Разведавиация тоже была в очень плохом состоянии, что проявилось еще на финской войне. Разведавиация комплектовалась по остаточному принципу, не хватало летчиков, самолетов, фототехники и фотопленки. К сожалению, к лету 1941-го никакие выводы из этого сделаны не были.
Проблемы не были неустранимыми. Уровень авиа- и радиоразведки вырос в годы войны, несмотря на тяжелейшие условия и потери. В довоенное же время самолеты часто пересекали западную границу из-за ошибок ориентирования и немцы их обычно не сбивали. Противник использовал такие полеты для разведки расположения наших частей, но РККА, видимо, нет.
Да, специальнных самолетов не хватало. Но дефицит матчасти при необходимости преодолевался непрофильным использованием других частей. За неделю до войны был предпринят разведполет летчика-истребителя Георгия Захарова по прямому приказу командования Западного военного округа в июне 1941-го. Тем обиднее, что его сообщения о массовой переброске войск к границе были пренебрежительно отвергнуты Павловым как «преувеличение».

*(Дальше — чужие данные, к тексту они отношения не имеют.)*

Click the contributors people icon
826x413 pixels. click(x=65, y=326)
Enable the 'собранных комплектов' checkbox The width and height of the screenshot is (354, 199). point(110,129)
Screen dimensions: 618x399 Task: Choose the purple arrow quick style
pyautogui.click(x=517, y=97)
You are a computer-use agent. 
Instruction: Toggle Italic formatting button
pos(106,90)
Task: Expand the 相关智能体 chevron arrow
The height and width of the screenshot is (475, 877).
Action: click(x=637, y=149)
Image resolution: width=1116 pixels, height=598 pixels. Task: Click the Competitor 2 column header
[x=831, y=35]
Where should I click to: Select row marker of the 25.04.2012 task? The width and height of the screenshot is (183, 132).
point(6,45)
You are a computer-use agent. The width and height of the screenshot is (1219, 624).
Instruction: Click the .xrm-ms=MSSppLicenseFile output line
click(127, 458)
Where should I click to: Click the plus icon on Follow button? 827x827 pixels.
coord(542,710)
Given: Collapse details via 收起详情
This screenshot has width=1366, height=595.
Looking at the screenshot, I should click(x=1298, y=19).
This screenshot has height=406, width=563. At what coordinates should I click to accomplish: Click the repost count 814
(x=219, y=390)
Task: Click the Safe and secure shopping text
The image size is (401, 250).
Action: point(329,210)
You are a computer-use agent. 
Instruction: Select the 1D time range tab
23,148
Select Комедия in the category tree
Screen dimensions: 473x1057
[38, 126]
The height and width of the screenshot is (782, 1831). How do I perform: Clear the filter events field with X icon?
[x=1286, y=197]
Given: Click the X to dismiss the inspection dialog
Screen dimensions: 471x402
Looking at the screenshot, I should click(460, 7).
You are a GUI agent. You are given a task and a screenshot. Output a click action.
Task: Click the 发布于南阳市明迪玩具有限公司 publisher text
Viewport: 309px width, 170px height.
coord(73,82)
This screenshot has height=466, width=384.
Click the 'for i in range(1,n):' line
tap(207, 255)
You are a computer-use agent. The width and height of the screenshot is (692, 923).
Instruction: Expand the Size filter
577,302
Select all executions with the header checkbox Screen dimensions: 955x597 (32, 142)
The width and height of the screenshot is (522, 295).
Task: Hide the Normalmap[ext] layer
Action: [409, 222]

Вообще обязательная отработка «наводок» наземной агентуры с помощью авиации и радиоперехвата, которую можно было вести адресно по наиболее интересным случаям - была бы весьма полезна. Например, подобная практика могла реально дать место нахождения штаба группы «Юг» (Жешув, Польша), окрестности которого регулярно всплывали в донесениях, и ряда других интересных объектов.
Наконец, для решения военных задач совершенно не использовались колоссальные возможности глубинной агентуры. Например, на связи НКГБ был «Старшина», работник штаба авиации. В отчетах о беседах с ним вы не найдете почти никаких вопросов о расположении штабов авиасоединений, тактике немецких летчиков, сильных и слабых сторонах новых моделей самолетов, выводов командования по итогам учений… Полное впечатление, что внешняя разведка или не получала вопросников от военных, или не хотела с ними работать.
Второе вполне вероятно, так как берлинская резидентура НКГБ/НКВД вообще многим агентам избегала ставить задачи, ориентируясь исключительно на их инициативу. Формально это обосновывалось боязнью случайно провалить их… Но выяснять в беседах возможности и совместно планировать добычу конкретных сведений и документов - Маркс запрещал?
Еще пример: радиоразведка нуждалась в немецких документах по шифрованию или хотя бы учебных пособиях их войск связи. В итоге эти материалы были добыты уже в боях в августе 1941-го, но попыток добыть их до войны через агентуру не было. В результате радисты изучали до боевых действия системы связи противника вслепую, без подсказок и возможности проверить свои наблюдения.
Вообще «золотой патрон» разведки, агентура в структурах противника, кажется, рассматривался только как политический инструмент, который непонятно как использовать в случае войны. В результате не были приняты реальные меры, чтобы обеспечить их связью на случай конфликта и закрытия посольств. Не было подготовки радиста из числа агентуры или заброски «спящего» агента с передатчиком, не намечены явки в оккупированных или нейтральных странах, например, у «Доры» в Швейцарии.
В результате, естественно, наши разведсети в Германии остались без связи, а попытки восстановить ее в ходе войны провели к общему провалу нескольких резидентур, а также «Альты», «Арийца», «Брайтенбаха», которые могли бы сильно облегчить сбор сведений о планах противника в ходе войны.
Повторюсь, перед войной разведка добилась ряда существенных результатов, что имело значение для Победы. Но еще больше было не сделано из-за ошибок, которые допускали равно и политические руководители, включая Сталина, Голикова и Фитина, и опытные кадровые специалисты.